Don’t want personal ads? Google lets you opt-out
Estimated reading time: 2 minutes, 15 seconds
There has been a lot of discussion over the past few months about cookies. Yes, the cookies on the computer. Those that register what you do online. And those that provide you with content which is much more personal then it was in the past.
But not everybody likes that. In fact, it has been the debate in the European Union for the past year whether or not we should all be opting in for the cookies, meaning we would be accepting (or not) cookies by clicking on an acceptance button every time we visit a webpage. This debate ran not only in Europe, but also in the US where the FTC looked into a mechanism that could help to easily opt out of the cookies.
One of the biggest ‘targets’ in the discussion has been Google. The search giant has been aimed at by privacy commissioners all over the world. And now that company announces a new extension on Google Chrome which does exactly what the FTC wants: opt out of ad tracking cookies. They launch the “Keep My Opt-Outs” extension.
On their Google Public Policy blog Google announces the feature, which can be downloaded (for free) from the Chrome web store. But beware: there is no ‘off-switch’ for this. Even though there are already other initiatives which (kind of) do the same, Google believes this extension can make a difference:
“The industry has faced a recurring technical challenge with these opt-outs and controls. If you clear your browser’s cookies, all customized settings — including these opt-outs — are lost. Another challenge is that sometimes new companies offer opt-outs, so you’d have to check frequently to make sure you’re opted out of what you want. A better “Do Not Track” mechanism is a browser extension that means you can easily opt out of personalized advertising from all participating ad networks only once and store that setting permanently.”

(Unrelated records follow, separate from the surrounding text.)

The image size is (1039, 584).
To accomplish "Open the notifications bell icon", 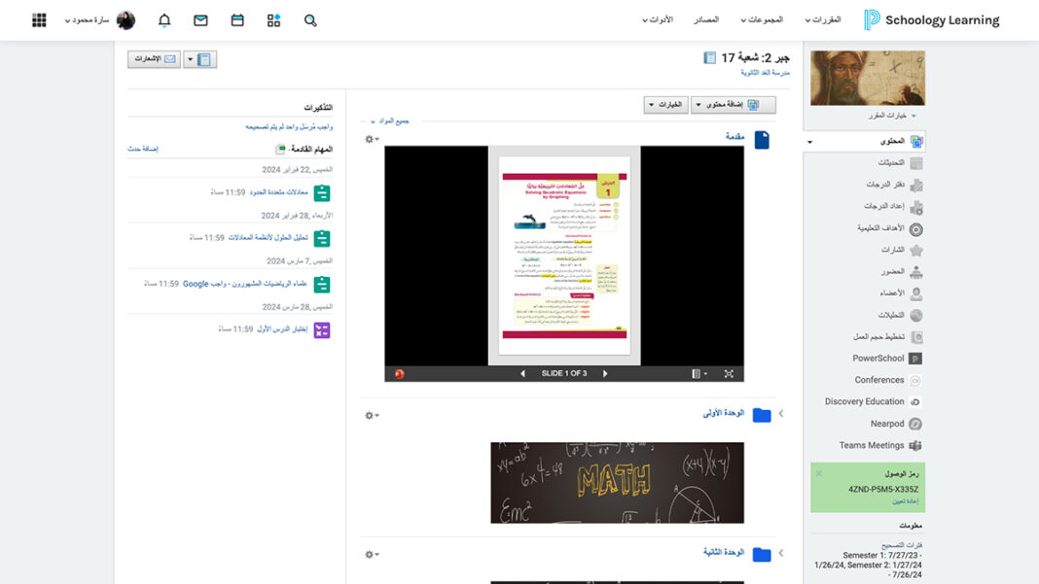I will click(x=164, y=19).
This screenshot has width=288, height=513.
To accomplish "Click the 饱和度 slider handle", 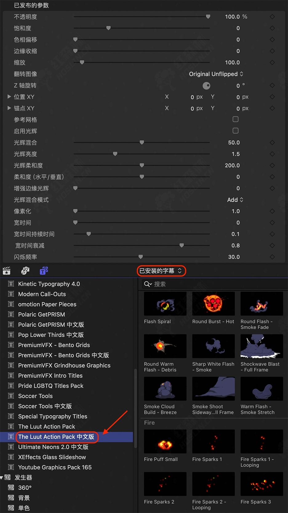I will point(108,28).

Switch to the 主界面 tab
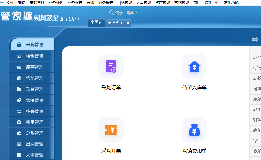pyautogui.click(x=96, y=23)
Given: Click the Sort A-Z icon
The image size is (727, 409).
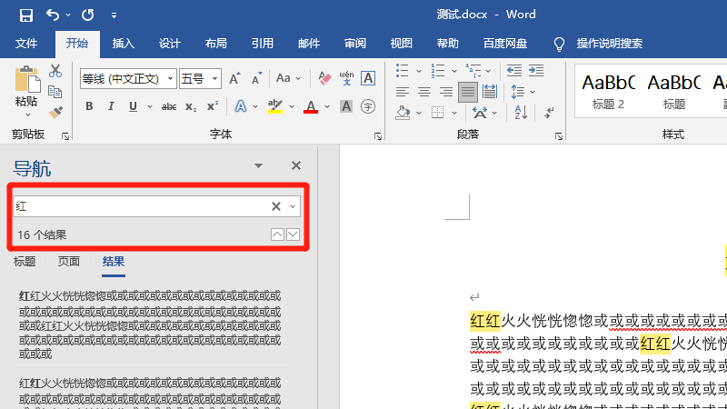Looking at the screenshot, I should coord(519,113).
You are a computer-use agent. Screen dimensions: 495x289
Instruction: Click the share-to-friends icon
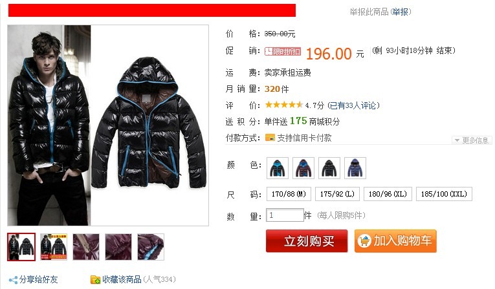pyautogui.click(x=13, y=280)
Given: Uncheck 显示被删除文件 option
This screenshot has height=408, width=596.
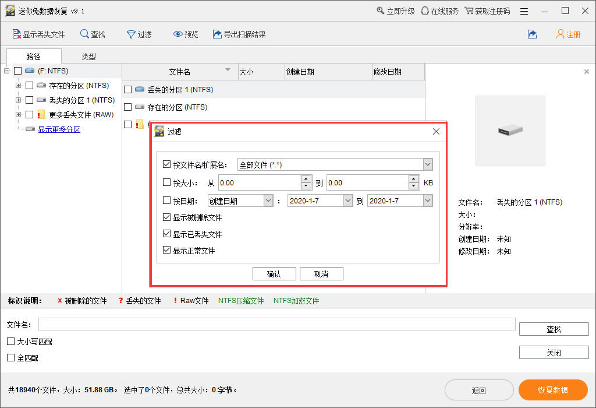Looking at the screenshot, I should (167, 217).
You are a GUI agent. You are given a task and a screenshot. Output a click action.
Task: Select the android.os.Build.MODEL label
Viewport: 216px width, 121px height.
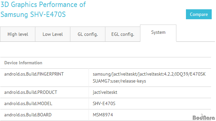(x=28, y=103)
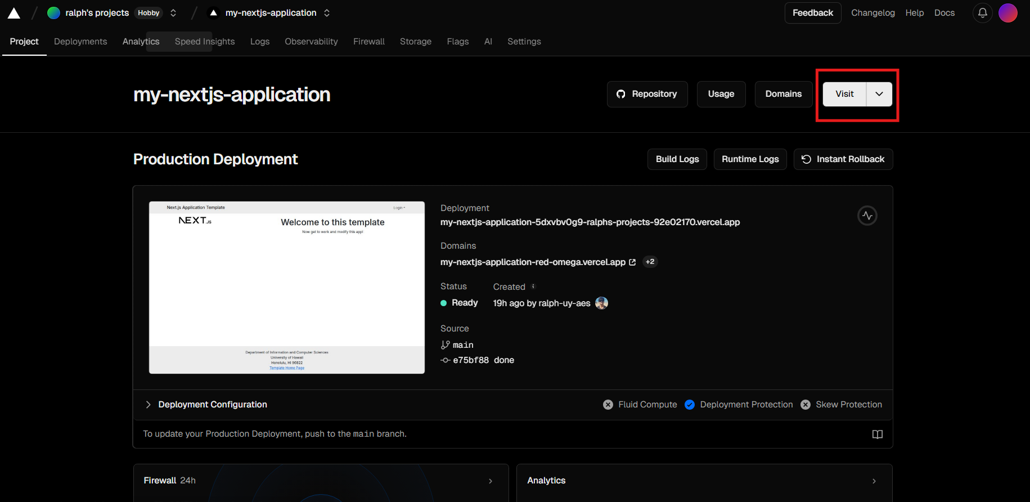Open the team switcher next to Hobby

click(x=173, y=13)
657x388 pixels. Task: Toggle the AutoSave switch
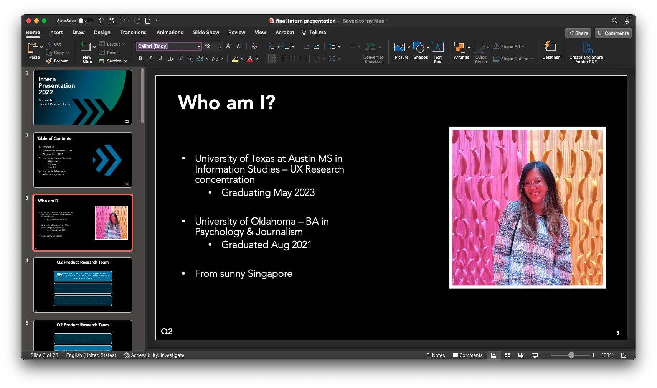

The extension lets you opt out of ad tracking from all companies that offer opt-outs through the industry self-regulation programs.
Google says it is working on getting the extension to work on other browsers too. Also they’ve made the code open source, so others can take it and use it.
Google also warns people that the browsing experience might change, irrelevant ads or repeatedly the same ads (that happens also when you’re not opted out by the way).
It’s a smart step from Google towards the privacy-sensitive people. But in fact it doesn’t do that much yet. What would have been really interesting is if Google would have allowed us to adjust the cookies-settings, so that we could tell them what (kind of) ads we like to see and which ones we don’t.